DECODER – L’atlante della cultura pop
Hip hop, famiglie, draghi e Hobbit
I tre consigli settimanali per esplorare fumetti, audiovisivo e giochi, orientandosi nell’enorme universo della cultura pop e delle storie che stanno plasmando l’immaginario contemporaneo. Oggi la graphic novel “Hip Hop Family Tree”, la terza stagione di "House of the Dragon" e l’espansione di carte Magic dedicata a “Lo Hobbit”
Nuova settimana, nuovo appuntamento settimanale di DECODER, la rubrica de Il Foglio condotta da Gianluca De Angelis, pensata come un atlante per orientarsi nel vastissimo mondo della cultura pop: un mondo che produce infinite opere ogni settimana, ma che invita anche a scavare a fondo, a immergersi in fumetti, film, serie e giochi, trovando porte di accesso che possano portare ad appassionarsi o, perché no, ad approcciarsi alla prima volta a qualche prodotto di cui forse avete sentito parlare ma che non avete mai avuto la voglia di approfondire. In modo anche da riuscire sostenere una conversazione con le generazioni più giovani, non sembrando pesci fuor d’acqua quando vostro nipote vi cita l’ultimo videogioco uscito sugli scaffali. Ogni settimana, quindi, tre consigli, tre porte, tre cooordinate che possano dare delle direzioni per questo multiverso di linguaggi diversi che oggi così tanto del nostro mondo.

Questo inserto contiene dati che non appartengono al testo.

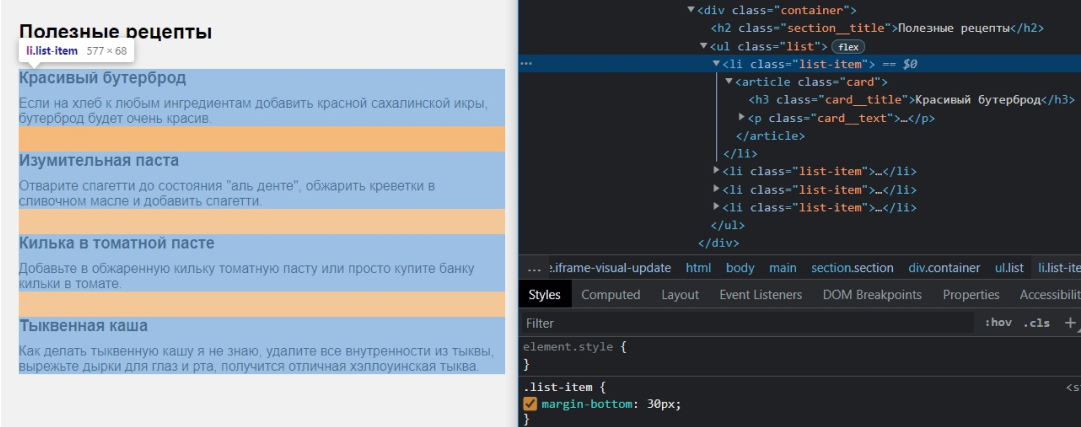This screenshot has width=1081, height=427.
Task: Switch to the Computed tab
Action: point(610,294)
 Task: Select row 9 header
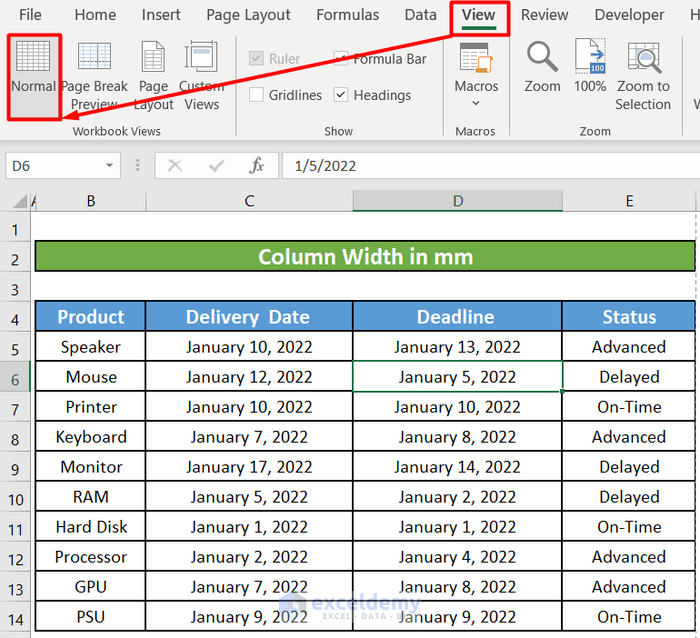15,467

Per il mondo del fumetto, questa settimana si parla di un’opera originale e fuori dai canoni: “Hip Hop Family Tree”, del compianto fumettista Ed Piskor. Un vero e proprio albero genealogico della sottocultura hip hop, esplorata e narrata proprio come si racconterebbe la nascita di una mitologia moderna: tra DJ, produttori, ballerini, writer, rivalità di quartiere e musica che serpeggia tra le città, senza però trascurare anche moltissime strizzate d’occhio al mondo del fumetto supereroistico. Un’opera imperdibile per tutti gli appassionati di musica, e non solo.

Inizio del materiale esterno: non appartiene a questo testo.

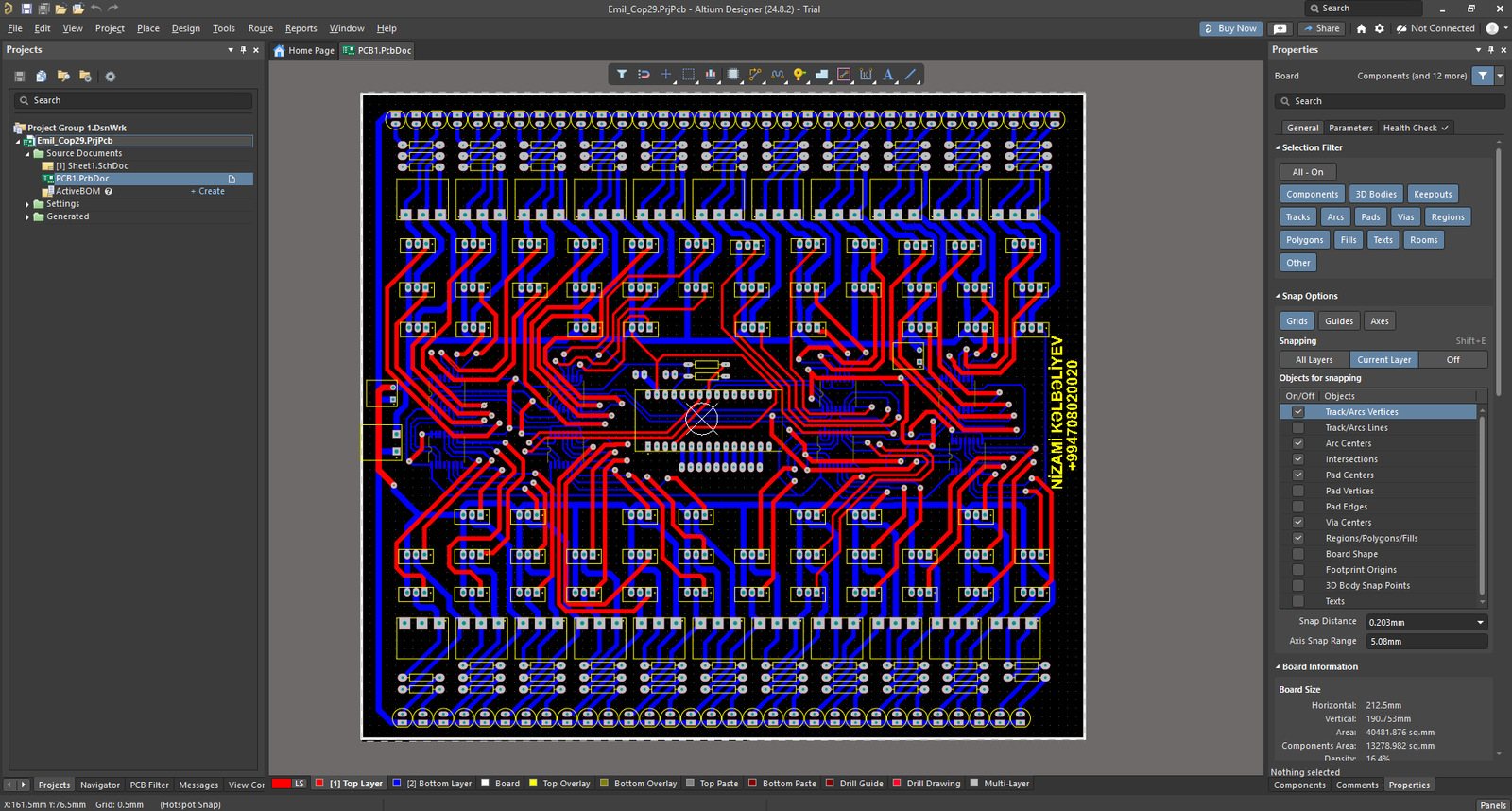Click the Axis Snap Range input field
The width and height of the screenshot is (1512, 811).
pyautogui.click(x=1426, y=642)
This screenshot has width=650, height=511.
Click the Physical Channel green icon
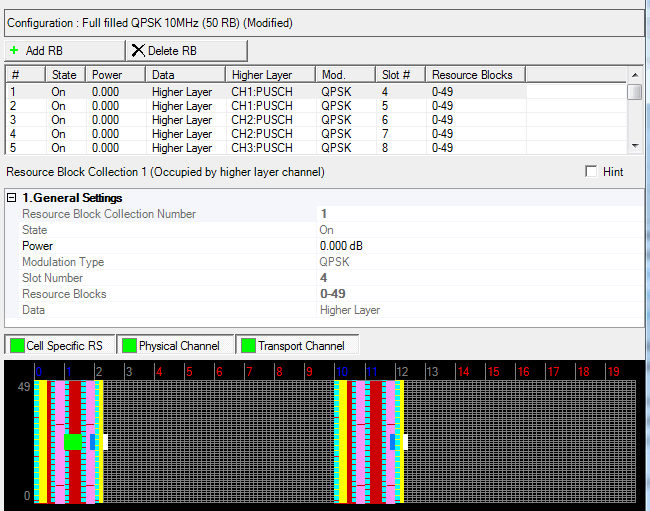click(x=129, y=346)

Per il mondo dell’audiovisivo, si parla della terza stagione della serie televisiva disponibile su HBO Max “House of the Dragon”, ambientata nel mondo di “Game of Thrones” di George R.R. Martin centinaia prima degli avvenimenti narrati nella serie madre. Qui va avanti il racconto della guerra civile della casa Targaryen, che ha portato alla scomparsa dei draghi e anche all’assottigliamento del potere della stessa: e, nonostante tutti i suoi innegabili difetti (anche grandi), resta un pezzo di televisione di alto livello, tra sequenze spettacolari e interpretazioni memorabili. Da guardare, recuperando poi soprattutto anche il libro “Fuoco e sangue” da cui è tratta.

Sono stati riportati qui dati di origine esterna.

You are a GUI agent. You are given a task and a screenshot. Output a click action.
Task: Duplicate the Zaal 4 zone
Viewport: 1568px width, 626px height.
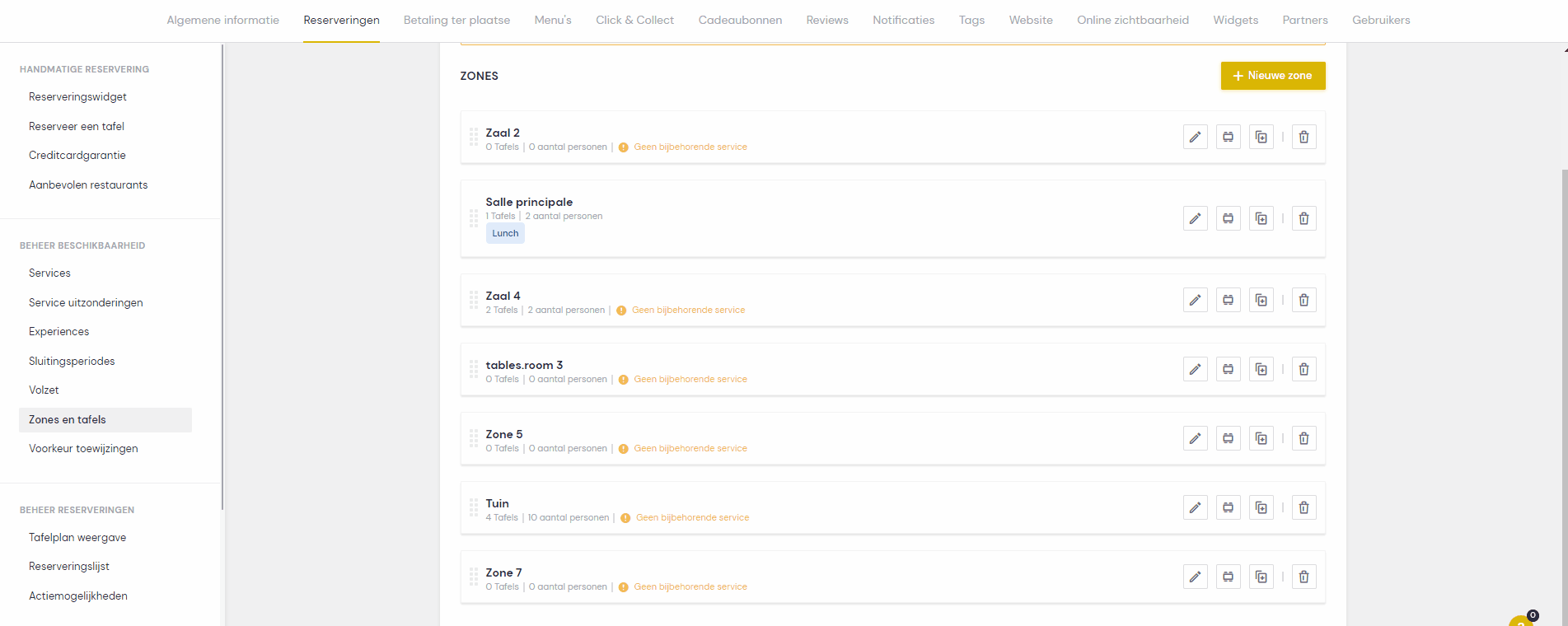click(x=1261, y=300)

Infine, il consiglio dal mondo del gioco vira nel territorio del TCG (gioco di carte collezionabili) con la nuova espansione di Magic the Gathering dedicata a “Lo Hobbit”: tra maghi, nani e draghi, la grande avventura del romanzo di J.R.R. Tolkien qui prende vita in una veste inedita, con meccaniche di gioco che porteranno a vivere la storia in maniera diversa, e decine di artwork strepitosi che donano una veste artistica imperdibile a uno dei racconti seminali della letteratura fantastica. Contaminando, e facendo comunicare mondi diversi che però riescono a dialogare e ad alimentare così l’incredibile universo della transmedialità.
Tre opere per orientarsi nel mondo dell’intrattenimento e della cultura pop fatto di immaginari, nostalgie, desideri collettivi. DECODER è qui, per cercare di decodificare il presente attraverso anche i suoi nuovi miti popolari, componendo settimana dopo settimana, appuntamento dopo appuntamento, una grande mappa che tracci più che mai le infinite sfumature e direzioni del nostro presente. Appuntamento alla prossima settimana, per un altro tridente di titoli da non perdere.